(Stored entries)

**********

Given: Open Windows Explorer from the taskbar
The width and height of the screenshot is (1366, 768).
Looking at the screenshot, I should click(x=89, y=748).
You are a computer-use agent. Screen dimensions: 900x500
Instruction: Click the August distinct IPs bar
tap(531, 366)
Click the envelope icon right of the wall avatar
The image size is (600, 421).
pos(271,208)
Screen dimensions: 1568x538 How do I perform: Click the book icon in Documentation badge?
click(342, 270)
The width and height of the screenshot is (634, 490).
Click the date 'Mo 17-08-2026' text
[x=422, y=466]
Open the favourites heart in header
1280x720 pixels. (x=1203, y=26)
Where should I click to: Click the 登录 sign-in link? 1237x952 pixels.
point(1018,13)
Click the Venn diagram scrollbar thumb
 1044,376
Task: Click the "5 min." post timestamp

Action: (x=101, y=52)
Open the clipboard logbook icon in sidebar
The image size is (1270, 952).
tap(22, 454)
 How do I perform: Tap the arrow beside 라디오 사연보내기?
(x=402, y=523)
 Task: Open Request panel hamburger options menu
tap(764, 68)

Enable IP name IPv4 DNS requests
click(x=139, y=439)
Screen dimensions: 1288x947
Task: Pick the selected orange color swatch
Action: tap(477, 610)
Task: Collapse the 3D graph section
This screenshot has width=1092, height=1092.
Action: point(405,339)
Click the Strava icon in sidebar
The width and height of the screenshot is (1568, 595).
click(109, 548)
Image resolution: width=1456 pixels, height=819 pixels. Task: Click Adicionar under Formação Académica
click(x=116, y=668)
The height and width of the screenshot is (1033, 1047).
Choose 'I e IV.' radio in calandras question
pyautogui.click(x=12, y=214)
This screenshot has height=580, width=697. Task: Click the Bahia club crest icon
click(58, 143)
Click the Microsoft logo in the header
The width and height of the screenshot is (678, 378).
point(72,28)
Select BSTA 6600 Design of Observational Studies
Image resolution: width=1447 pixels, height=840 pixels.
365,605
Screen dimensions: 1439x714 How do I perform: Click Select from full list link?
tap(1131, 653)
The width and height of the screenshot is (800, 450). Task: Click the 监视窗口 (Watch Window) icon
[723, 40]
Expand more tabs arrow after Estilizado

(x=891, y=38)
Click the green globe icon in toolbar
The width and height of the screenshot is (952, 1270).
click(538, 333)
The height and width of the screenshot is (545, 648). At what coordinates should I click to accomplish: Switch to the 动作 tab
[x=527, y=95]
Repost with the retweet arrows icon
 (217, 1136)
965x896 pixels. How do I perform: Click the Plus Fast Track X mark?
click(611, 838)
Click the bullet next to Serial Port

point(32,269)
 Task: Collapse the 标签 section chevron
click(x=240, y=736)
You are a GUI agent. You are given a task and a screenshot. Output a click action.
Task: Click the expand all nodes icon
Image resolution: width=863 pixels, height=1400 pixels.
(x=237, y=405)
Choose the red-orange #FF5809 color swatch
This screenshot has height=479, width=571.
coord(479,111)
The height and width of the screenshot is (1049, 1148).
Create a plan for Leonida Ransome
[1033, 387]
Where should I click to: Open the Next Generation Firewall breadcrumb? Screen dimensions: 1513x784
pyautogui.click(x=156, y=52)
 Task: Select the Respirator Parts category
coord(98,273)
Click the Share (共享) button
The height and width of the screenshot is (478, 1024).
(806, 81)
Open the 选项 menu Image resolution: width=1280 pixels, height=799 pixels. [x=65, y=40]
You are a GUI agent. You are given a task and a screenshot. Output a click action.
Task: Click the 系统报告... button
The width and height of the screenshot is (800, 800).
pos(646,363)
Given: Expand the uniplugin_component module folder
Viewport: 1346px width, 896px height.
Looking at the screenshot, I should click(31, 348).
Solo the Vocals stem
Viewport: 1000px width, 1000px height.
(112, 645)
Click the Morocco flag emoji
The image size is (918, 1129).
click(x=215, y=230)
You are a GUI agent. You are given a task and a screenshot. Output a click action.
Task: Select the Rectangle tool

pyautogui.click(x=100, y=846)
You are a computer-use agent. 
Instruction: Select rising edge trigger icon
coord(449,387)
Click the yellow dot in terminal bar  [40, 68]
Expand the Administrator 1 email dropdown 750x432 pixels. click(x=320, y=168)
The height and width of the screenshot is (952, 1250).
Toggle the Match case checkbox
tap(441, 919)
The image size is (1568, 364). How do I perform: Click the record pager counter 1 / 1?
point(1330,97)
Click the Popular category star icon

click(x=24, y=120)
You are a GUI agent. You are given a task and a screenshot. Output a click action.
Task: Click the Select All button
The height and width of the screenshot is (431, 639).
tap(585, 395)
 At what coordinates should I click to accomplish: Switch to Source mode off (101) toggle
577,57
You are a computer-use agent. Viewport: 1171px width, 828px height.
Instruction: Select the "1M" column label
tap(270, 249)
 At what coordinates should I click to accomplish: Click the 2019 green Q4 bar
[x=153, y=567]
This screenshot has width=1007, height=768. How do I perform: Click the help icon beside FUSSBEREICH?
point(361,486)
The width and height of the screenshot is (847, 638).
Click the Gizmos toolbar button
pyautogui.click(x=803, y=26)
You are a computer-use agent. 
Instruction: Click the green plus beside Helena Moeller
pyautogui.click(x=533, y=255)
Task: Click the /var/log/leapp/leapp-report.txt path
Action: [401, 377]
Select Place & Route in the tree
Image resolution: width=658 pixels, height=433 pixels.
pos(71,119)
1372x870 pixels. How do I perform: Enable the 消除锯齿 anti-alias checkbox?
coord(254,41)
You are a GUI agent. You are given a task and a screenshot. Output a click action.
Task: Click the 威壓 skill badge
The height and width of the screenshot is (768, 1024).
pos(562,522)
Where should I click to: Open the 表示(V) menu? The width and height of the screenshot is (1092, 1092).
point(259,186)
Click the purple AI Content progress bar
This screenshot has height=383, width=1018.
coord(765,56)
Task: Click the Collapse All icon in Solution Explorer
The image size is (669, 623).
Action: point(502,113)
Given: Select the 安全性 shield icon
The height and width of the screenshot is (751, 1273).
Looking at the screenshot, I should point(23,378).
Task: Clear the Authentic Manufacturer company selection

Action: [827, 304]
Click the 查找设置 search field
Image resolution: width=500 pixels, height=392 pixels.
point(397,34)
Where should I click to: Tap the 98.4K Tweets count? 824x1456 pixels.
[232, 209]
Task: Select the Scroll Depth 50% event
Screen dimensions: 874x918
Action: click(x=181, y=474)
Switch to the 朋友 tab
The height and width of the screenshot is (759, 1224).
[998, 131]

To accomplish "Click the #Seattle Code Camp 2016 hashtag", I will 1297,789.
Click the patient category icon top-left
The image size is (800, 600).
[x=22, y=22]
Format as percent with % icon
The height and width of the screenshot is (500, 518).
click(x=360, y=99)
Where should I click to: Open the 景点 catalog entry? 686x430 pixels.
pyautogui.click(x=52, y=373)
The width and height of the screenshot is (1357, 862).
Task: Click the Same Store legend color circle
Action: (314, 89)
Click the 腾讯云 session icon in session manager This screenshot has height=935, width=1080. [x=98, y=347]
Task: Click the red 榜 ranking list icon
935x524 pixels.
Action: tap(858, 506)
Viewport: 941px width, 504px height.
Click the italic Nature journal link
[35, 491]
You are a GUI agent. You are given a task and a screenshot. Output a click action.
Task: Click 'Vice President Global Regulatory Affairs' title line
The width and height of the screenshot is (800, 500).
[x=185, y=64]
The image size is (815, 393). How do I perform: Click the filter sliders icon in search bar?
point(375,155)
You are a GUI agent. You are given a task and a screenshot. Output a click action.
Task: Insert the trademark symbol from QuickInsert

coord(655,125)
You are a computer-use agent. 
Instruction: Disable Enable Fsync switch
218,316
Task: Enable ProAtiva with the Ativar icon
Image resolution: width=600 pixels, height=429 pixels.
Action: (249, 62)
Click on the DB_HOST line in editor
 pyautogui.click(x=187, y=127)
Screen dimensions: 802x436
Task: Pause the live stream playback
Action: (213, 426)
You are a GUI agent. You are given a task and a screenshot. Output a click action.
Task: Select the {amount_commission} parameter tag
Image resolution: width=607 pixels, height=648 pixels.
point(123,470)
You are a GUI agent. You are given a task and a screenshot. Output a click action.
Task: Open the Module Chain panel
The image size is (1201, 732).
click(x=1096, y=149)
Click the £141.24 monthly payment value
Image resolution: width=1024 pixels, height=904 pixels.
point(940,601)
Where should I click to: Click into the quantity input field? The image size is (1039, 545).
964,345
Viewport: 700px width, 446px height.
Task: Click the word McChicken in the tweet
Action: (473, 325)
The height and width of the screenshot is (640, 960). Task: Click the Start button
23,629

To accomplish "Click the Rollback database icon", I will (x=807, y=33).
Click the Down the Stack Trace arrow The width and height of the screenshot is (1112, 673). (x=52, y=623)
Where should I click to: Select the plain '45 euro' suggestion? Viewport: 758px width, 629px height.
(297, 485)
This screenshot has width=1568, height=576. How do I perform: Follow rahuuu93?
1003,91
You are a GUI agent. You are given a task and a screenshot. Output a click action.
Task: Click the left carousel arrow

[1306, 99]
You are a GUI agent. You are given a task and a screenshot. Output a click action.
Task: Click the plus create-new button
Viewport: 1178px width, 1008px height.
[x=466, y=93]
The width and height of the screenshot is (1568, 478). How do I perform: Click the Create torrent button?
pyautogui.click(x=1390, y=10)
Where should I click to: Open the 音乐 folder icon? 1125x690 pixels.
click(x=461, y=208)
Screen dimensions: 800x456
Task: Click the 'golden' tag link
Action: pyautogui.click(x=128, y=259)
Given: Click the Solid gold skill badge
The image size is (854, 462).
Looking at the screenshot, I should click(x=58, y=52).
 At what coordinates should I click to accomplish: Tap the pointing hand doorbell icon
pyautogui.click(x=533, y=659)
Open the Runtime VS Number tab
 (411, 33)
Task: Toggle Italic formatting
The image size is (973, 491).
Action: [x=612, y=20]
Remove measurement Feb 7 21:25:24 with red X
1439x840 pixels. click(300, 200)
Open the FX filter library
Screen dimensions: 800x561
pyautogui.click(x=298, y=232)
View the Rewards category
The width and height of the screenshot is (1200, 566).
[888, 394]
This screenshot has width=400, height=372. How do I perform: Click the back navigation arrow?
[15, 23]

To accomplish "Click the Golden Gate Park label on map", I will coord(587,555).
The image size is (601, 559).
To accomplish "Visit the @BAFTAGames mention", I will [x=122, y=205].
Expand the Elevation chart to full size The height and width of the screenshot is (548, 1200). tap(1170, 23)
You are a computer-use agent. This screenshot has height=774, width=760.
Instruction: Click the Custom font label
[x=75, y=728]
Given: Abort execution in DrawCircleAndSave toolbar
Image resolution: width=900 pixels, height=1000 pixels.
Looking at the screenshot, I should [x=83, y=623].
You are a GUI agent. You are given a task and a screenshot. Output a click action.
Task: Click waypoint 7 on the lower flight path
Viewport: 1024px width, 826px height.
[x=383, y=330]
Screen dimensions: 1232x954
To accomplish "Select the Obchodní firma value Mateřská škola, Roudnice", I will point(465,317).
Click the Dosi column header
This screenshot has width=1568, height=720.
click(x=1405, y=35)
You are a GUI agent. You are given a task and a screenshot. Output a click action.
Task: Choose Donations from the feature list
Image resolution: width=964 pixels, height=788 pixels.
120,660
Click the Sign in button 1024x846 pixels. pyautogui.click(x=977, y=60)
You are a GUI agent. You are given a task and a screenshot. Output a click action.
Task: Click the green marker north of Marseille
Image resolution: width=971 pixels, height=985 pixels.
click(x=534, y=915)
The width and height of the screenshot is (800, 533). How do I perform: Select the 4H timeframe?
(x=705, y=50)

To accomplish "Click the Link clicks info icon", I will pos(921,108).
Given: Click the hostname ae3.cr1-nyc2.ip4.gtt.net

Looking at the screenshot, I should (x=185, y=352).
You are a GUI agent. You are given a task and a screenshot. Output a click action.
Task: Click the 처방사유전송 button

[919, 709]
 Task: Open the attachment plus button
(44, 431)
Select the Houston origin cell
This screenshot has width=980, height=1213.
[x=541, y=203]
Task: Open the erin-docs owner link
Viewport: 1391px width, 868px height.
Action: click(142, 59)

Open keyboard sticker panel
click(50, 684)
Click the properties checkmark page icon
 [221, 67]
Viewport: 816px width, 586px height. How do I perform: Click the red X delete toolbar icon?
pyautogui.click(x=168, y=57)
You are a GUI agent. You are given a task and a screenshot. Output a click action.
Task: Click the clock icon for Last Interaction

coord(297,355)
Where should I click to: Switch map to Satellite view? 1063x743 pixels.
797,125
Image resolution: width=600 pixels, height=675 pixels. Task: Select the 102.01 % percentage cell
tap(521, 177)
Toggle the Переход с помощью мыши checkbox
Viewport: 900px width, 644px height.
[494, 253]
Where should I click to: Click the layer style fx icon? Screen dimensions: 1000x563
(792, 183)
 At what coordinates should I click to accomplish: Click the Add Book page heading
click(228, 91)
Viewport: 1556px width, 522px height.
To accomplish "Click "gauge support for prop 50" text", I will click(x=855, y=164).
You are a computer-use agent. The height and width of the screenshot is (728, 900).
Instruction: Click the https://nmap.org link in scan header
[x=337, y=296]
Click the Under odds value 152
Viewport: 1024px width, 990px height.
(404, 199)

**********

• **WORK REQUIRED**: The required answer is the exact run of lines above starting at the line with "Task: Insert the" and ending at the line with "Task: Open the Module Chain panel", with both ends present.

• **RESULT OF THIS TASK**:
Task: Insert the trademark symbol from QuickInsert

coord(655,125)
You are a computer-use agent. 
Instruction: Disable Enable Fsync switch
218,316
Task: Enable ProAtiva with the Ativar icon
Image resolution: width=600 pixels, height=429 pixels.
Action: (249, 62)
Click on the DB_HOST line in editor
 pyautogui.click(x=187, y=127)
Screen dimensions: 802x436
Task: Pause the live stream playback
Action: (213, 426)
You are a GUI agent. You are given a task and a screenshot. Output a click action.
Task: Select the {amount_commission} parameter tag
Image resolution: width=607 pixels, height=648 pixels.
point(123,470)
You are a GUI agent. You are given a task and a screenshot. Output a click action.
Task: Open the Module Chain panel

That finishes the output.